Stated problem: Edit the lines from the one containing "Given: Click the 비트코인 캐시 name" down through the one containing "Image resolution: width=1351", changing "Open" to "Launch" and leaving everything else as it is. Return only those lines.
═════ Entries supplied ═════
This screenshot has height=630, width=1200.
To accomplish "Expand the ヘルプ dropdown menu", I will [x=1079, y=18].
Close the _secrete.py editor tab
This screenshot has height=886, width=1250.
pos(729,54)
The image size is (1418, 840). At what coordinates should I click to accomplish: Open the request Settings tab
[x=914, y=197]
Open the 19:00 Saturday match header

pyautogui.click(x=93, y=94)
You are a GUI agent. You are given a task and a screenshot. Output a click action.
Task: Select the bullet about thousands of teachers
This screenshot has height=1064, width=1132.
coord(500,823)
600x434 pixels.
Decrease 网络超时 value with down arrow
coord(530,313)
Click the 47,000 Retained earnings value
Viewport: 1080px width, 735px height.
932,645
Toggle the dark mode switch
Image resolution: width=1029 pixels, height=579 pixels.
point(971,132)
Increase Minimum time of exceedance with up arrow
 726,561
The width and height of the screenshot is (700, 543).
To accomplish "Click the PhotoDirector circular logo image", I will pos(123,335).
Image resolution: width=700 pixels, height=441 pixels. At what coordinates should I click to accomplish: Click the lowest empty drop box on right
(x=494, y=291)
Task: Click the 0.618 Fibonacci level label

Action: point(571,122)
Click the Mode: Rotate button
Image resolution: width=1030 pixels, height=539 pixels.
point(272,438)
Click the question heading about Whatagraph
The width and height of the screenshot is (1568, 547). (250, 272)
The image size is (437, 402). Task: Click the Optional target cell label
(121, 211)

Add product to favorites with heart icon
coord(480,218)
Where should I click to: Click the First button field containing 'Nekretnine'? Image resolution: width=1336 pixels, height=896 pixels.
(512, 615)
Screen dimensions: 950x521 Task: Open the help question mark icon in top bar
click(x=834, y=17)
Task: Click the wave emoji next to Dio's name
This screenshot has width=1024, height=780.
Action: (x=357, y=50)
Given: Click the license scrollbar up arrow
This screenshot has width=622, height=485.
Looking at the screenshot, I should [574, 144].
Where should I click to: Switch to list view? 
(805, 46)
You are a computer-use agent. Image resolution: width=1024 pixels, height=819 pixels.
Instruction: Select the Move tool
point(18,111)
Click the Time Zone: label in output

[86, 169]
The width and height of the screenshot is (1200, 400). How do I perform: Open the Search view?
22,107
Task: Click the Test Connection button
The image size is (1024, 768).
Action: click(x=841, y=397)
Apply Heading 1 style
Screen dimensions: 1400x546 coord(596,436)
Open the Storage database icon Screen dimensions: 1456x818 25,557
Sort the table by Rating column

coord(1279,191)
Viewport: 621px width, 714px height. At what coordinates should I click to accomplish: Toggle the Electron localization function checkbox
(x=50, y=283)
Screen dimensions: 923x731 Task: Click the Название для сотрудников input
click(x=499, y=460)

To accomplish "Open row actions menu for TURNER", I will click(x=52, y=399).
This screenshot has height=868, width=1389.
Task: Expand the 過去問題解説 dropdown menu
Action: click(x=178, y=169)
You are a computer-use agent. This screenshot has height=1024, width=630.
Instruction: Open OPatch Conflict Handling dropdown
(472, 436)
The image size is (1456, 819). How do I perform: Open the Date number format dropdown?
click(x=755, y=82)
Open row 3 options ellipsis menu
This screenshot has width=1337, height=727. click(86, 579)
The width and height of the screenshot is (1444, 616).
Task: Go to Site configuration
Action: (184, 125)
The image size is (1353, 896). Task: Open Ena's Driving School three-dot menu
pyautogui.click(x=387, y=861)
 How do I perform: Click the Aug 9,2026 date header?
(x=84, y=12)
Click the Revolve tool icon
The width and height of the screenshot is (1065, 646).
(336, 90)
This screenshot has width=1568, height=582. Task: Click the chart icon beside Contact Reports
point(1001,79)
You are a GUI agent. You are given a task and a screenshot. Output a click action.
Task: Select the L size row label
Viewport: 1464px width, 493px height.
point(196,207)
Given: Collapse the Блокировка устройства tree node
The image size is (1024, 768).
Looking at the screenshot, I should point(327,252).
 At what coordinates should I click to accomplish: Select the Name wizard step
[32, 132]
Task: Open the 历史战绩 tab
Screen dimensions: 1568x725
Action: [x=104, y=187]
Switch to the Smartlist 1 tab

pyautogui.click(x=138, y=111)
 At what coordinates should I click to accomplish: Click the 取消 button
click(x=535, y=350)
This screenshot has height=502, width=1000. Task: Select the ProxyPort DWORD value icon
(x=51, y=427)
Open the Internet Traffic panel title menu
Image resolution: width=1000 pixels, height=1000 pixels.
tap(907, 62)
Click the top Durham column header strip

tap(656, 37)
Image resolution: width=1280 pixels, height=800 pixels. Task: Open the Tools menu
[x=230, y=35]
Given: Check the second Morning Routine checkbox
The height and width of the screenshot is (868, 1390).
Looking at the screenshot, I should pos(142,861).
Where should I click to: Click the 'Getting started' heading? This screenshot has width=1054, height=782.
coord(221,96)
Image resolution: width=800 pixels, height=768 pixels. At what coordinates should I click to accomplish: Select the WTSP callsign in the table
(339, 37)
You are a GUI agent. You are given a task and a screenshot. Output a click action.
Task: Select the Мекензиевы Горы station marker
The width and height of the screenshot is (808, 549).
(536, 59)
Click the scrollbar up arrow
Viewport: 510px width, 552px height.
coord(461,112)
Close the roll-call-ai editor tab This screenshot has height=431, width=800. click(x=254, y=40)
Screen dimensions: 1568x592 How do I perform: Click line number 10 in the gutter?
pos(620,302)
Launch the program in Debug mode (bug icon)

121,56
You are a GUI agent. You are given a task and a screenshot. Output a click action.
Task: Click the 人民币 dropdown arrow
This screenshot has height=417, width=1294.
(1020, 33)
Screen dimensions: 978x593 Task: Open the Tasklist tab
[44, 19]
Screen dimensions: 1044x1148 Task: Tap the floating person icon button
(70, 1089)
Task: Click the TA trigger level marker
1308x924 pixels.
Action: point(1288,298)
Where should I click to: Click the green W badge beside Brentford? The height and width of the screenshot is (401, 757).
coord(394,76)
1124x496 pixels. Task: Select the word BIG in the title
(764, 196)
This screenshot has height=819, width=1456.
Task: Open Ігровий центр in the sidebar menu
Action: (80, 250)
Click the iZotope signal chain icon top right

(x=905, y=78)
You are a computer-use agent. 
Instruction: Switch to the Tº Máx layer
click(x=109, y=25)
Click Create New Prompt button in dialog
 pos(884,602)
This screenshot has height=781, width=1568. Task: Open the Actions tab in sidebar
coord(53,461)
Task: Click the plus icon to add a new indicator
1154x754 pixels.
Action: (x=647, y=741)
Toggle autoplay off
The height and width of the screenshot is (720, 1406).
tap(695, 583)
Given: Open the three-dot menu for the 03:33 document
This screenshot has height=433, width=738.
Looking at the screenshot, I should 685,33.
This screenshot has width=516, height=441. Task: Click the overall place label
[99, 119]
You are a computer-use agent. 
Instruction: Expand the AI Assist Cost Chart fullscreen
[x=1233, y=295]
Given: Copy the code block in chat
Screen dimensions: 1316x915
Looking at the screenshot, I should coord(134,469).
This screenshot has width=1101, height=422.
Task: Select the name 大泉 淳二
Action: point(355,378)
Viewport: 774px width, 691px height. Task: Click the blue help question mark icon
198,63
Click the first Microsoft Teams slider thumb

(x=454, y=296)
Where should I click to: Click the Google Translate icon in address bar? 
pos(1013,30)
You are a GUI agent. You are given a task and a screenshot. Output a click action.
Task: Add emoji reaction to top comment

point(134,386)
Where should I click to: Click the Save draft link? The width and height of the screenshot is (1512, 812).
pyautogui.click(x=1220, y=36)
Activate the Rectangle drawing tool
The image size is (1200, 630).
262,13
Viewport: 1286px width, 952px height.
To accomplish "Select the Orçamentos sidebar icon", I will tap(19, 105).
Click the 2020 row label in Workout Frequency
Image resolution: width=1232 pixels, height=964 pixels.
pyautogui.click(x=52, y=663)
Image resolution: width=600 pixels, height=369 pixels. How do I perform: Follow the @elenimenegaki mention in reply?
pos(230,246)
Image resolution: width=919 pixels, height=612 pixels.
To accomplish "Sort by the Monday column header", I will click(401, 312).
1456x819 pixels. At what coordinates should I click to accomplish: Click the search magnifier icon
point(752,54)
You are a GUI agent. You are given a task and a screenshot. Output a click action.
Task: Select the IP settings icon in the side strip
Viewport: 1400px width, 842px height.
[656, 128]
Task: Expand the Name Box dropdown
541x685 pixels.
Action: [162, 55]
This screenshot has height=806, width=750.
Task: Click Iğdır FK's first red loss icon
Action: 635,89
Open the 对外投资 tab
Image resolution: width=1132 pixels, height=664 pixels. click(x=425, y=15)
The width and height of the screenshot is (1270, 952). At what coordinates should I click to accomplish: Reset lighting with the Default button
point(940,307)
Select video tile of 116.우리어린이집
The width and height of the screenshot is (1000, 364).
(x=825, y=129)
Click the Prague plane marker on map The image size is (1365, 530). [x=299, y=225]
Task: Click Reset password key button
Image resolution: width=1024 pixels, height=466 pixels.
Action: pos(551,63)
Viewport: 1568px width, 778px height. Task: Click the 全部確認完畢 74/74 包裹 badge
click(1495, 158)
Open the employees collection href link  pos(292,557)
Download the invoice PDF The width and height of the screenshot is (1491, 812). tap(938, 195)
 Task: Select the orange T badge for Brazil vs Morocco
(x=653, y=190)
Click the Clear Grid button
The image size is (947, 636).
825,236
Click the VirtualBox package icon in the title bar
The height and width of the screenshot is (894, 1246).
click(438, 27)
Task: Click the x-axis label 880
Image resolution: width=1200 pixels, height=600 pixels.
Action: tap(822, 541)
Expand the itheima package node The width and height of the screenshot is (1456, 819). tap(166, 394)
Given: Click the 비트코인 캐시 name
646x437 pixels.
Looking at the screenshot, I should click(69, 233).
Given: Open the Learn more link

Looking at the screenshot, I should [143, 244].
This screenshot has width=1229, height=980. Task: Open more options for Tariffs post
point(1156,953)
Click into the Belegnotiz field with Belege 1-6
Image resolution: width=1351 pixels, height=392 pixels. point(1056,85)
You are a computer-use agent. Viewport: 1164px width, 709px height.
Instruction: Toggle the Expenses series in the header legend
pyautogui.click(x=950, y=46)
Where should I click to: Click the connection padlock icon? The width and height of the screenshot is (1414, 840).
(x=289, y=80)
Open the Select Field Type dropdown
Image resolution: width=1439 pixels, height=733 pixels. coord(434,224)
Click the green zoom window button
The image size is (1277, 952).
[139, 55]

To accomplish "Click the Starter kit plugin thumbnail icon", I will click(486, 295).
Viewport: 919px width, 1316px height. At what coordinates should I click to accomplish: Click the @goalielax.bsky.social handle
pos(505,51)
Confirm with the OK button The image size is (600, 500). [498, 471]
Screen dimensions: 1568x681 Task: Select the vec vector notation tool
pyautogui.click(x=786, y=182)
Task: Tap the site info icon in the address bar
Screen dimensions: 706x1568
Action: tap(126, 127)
═════
Exercise solution:
Given: Click the 비트코인 캐시 name
646x437 pixels.
Looking at the screenshot, I should click(69, 233).
Given: Launch the Learn more link

Looking at the screenshot, I should [143, 244].
This screenshot has width=1229, height=980. Task: Launch more options for Tariffs post
point(1156,953)
Click into the Belegnotiz field with Belege 1-6
Image resolution: width=1351 pixels, height=392 pixels. point(1056,85)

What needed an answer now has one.